Your answer is a copy of every line in the records where "bottom" appears.

* * * * * * * * *

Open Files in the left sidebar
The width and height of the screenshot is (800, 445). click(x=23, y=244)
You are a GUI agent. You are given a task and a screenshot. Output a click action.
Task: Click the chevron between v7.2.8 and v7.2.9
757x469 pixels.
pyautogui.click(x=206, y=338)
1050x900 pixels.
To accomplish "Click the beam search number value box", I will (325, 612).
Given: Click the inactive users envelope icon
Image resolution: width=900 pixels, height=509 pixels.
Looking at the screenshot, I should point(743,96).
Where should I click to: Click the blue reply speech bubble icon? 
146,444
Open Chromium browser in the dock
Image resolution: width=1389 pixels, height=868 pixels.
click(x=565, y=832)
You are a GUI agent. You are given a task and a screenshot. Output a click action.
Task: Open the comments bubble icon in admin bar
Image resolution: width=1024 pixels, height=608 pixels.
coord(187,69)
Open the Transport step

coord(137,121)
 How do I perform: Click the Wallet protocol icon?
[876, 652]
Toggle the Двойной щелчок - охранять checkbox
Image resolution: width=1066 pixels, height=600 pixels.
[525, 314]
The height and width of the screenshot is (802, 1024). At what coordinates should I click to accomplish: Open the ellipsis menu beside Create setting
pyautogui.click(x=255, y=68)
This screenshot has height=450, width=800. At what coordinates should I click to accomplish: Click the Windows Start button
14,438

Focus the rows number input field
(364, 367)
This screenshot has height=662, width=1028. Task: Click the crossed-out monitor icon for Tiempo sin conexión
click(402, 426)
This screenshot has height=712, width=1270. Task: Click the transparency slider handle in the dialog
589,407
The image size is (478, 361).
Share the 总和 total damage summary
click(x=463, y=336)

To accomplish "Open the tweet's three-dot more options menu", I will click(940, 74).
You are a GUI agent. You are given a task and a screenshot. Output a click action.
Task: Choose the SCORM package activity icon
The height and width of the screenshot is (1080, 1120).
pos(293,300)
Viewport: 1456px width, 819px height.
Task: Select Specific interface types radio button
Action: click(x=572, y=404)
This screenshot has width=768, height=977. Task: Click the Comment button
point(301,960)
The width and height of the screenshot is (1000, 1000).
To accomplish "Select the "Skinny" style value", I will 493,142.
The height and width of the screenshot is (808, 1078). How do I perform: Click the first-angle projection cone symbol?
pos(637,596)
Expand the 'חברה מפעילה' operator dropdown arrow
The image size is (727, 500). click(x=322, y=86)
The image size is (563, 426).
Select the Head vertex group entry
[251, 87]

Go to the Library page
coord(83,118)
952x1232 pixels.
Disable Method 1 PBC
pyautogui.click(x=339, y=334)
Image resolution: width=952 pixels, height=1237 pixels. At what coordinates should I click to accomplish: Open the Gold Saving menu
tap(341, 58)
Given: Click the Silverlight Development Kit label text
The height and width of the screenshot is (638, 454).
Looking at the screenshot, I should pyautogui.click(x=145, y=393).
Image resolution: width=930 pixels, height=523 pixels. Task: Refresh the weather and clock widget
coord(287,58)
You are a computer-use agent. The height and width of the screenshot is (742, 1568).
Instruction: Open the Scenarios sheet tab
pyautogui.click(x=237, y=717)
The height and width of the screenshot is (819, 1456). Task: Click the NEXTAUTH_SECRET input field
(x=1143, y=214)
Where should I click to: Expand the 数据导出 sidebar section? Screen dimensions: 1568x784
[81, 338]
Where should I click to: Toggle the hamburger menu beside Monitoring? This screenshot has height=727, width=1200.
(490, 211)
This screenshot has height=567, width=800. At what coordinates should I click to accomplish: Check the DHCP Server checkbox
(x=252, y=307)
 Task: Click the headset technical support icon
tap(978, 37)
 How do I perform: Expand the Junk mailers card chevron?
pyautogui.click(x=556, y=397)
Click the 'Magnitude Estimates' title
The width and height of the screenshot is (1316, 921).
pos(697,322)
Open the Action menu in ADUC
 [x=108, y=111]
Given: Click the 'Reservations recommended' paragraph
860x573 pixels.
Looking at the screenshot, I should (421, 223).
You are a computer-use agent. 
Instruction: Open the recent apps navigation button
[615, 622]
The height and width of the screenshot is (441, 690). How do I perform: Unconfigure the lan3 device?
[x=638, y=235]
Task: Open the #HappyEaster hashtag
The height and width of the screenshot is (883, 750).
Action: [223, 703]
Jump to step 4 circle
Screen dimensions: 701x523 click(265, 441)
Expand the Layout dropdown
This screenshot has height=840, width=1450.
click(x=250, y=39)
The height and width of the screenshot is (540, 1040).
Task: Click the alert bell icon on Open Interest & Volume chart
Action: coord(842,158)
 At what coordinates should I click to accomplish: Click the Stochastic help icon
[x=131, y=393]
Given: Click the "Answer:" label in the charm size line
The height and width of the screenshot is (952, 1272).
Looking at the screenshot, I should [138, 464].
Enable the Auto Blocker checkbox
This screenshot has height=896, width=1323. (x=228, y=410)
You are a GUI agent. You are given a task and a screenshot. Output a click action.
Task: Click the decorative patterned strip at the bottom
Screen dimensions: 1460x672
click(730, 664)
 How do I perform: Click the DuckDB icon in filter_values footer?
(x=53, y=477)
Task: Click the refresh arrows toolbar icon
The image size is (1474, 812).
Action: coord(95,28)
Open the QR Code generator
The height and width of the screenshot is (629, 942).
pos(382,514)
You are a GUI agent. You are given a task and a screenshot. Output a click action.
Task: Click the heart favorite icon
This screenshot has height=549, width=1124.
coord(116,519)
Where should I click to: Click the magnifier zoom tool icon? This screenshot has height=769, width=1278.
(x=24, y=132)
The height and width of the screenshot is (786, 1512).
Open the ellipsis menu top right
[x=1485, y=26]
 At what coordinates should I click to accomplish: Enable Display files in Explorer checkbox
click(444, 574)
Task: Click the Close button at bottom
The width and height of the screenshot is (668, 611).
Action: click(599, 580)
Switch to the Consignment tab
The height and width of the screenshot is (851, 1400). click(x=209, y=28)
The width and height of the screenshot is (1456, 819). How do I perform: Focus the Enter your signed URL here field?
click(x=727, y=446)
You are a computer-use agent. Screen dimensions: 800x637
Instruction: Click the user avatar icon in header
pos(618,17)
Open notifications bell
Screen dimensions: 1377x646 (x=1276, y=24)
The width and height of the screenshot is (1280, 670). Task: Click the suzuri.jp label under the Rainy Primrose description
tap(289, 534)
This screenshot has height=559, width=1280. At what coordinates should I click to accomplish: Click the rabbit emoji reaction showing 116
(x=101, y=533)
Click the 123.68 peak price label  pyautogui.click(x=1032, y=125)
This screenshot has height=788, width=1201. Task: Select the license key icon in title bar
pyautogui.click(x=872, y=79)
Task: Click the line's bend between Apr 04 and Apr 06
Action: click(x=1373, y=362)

* * * * * * * * *

__Worked solution__
Task: Click the decorative patterned strip at the bottom
Task: Click the Close button at bottom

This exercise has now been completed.